The connection to sport and the mentoring opportunity the host dad role provided were significant for Peterson as he transitioned to an emptier house after the loss of his wife Linda and his kids moving away.
“With being a host, he got to still be a teacher,” said Tom Jarom, Peterson’s best friend. “He would lecture these kids about ‘What’s plan B?,’ ‘You better get your damn degree,’ the odds of them making it. He was very realistic in a grandfatherly way. It kept him young.”
Attending as many games as possible, staying until the end of those games no matter what the score, time or weather, and asking for nothing in return, Peterson set the host family standard. He later codified it, writing the host family’s official mission statement.
Now, it is Linda Mann handing out that statement. Peterson got cancer in 2015, and she took over the program. He passed away two years later.
“We oughta thank God Linda is there,” Jarom said. “She’s kept it on great.”
In order to keep it on great, Linda Mann spends hours every season interviewing and sending out questionnaires to players, vetting hosts and coordinating the dozens of up-and-down movements that happen during a minor league season.
The Manns and other host families say they take pride in expanding the bounds of selfless commitment and generosity first exemplified by Peterson. Over the years, these “moms” and “dads” have claimed injured players as their own sons in order to ride in the back of ambulances. They have learned how to cook arepas to serve to the Venezuelan player who sits at the dining room table.

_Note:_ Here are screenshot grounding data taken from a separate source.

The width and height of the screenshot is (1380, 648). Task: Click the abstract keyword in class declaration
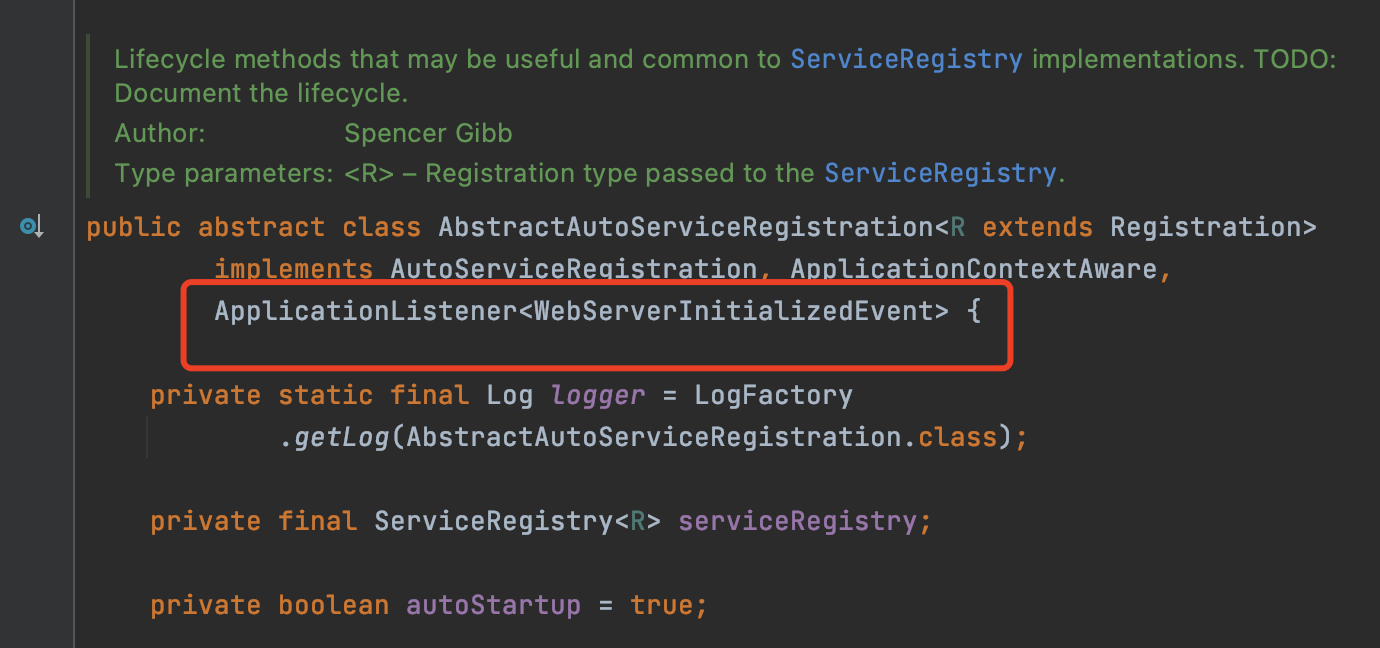point(261,227)
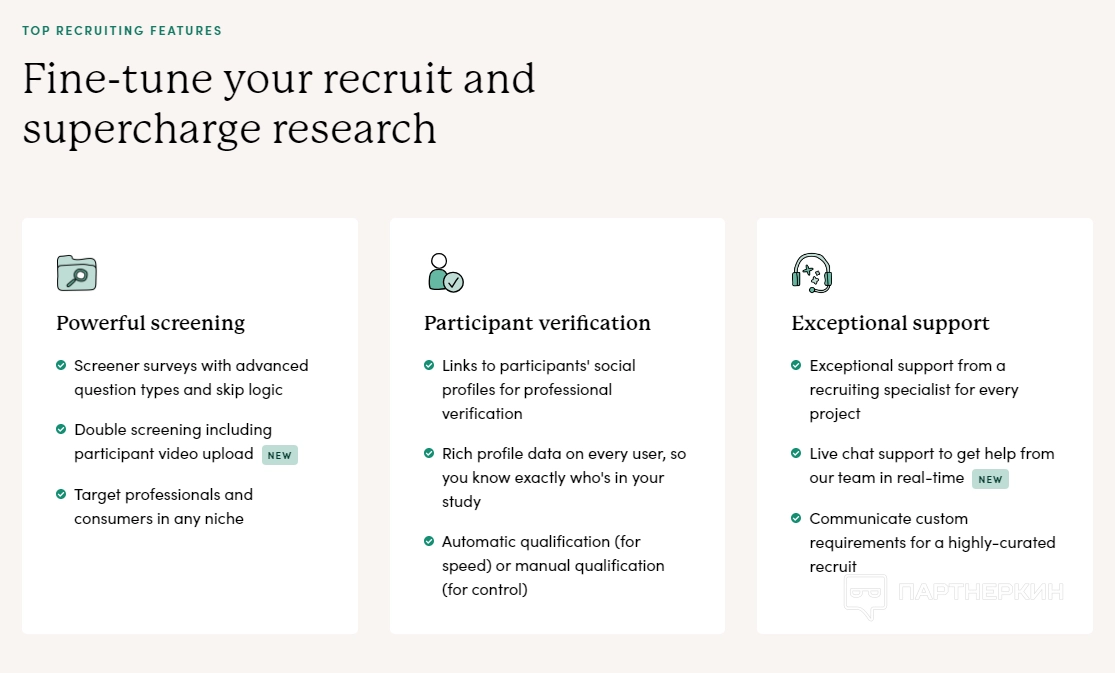Click the Exceptional support heading

890,323

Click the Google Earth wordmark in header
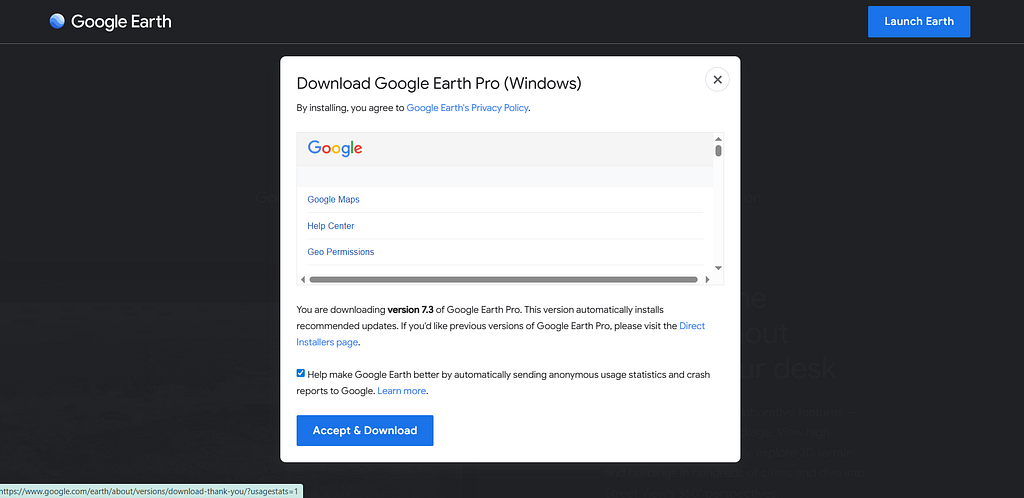[121, 22]
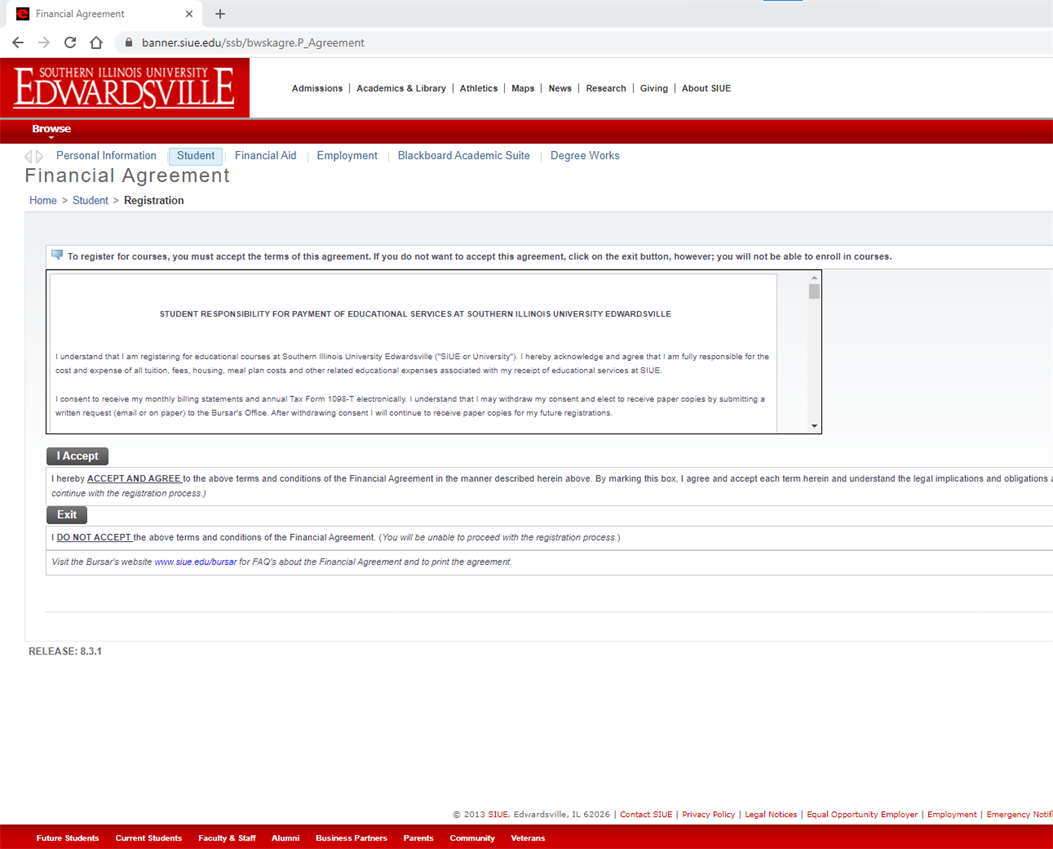
Task: Switch to the Personal Information tab
Action: point(106,156)
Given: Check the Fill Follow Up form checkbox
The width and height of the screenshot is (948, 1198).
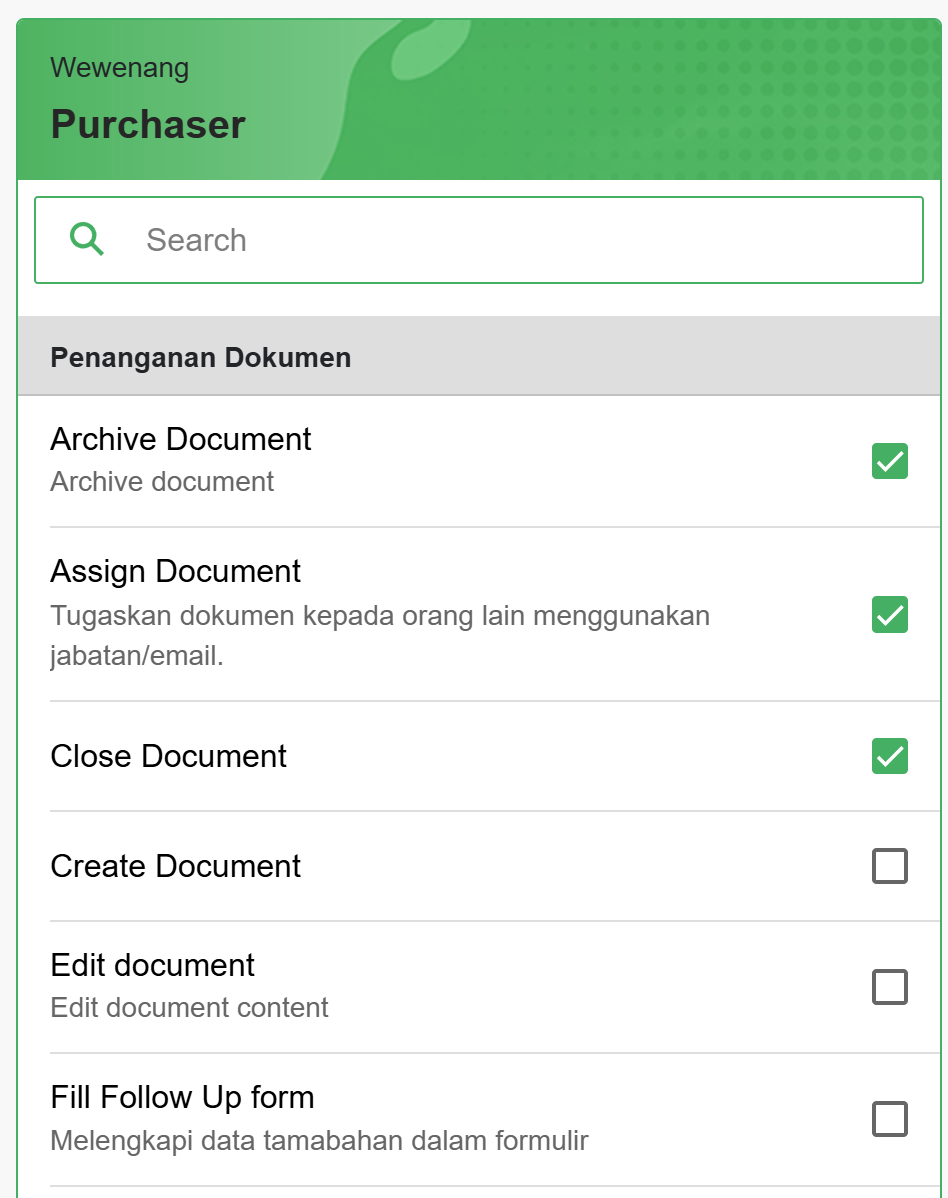Looking at the screenshot, I should pos(889,1119).
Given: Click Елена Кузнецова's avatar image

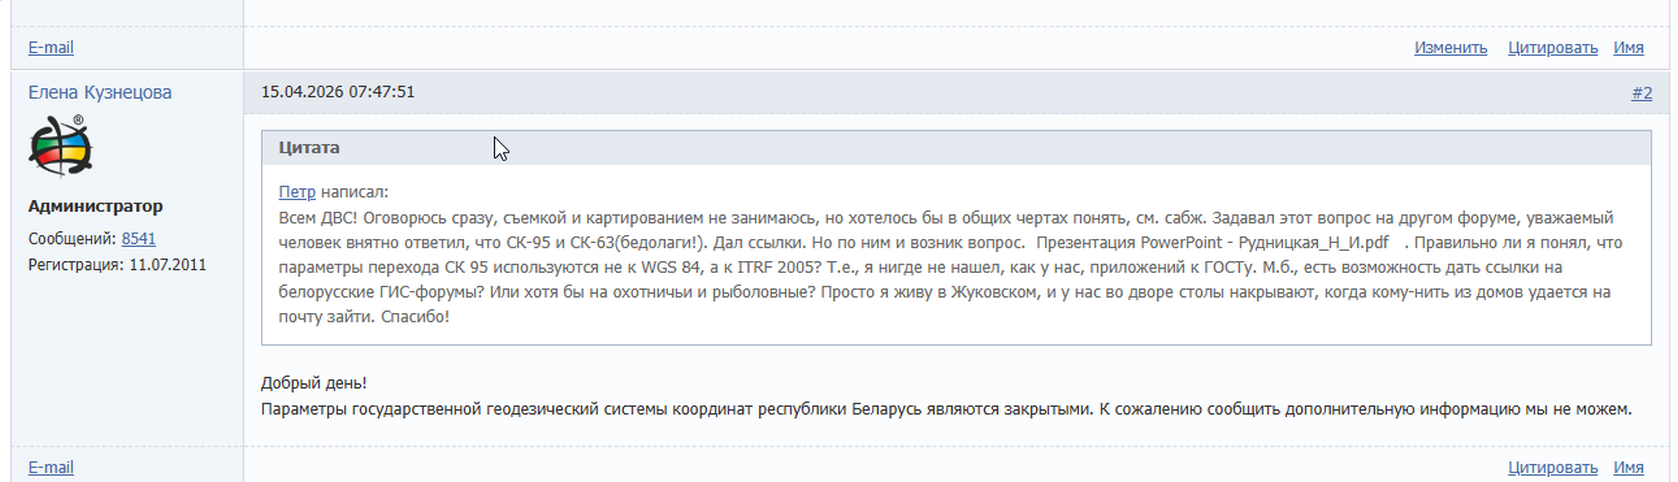Looking at the screenshot, I should tap(60, 146).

Gestures such as these make a difference to these young men as they adjust to living hundreds of miles away from loved ones, in a city many could not even point out on a map just months before their move.
“It’s just really cool that when your parents can’t be there that there is somebody always there, cheering you on, whether you did great, struggled or anywhere in between,” added Tyler Palm, a current Kernels pitcher who lived with Linda Mann in 2019.
Several of the families have been hosting players over 15 years.
“This is our summers,” Mark Hocraffer said.
“It’s just a natural thing,” added Leroy Mann.
A natural thing now severed by pandemic protocols.
“It was very hard last year not having boys in the house,” Michelle Hocraffer said. “This is our socialization. We don’t really do much in the winter so, yeah it was missed.”
Eight-year host dad Dave Solberg reminisced about the fun he would have with the players in their down time, “watching a ball game and playing bocce ball on their day off.”
Christy Hines, a newer host mom, said she felt the difference this year when she sat in her seat for opening day. “It just means so much more to go to the game and have a connection with someone who is playing,” Hines said.
The hope is these connections will be re-established when, hopefully, the host family program can start back up again in June. These families wait eagerly for the day.
“I’m excited to just hang out with them again, you know?” Linda Mann said.
In the meantime, in the brown house on Sussex Street, there is a kitchen waiting to be stocked and three rooms with beds made, tidy and waiting.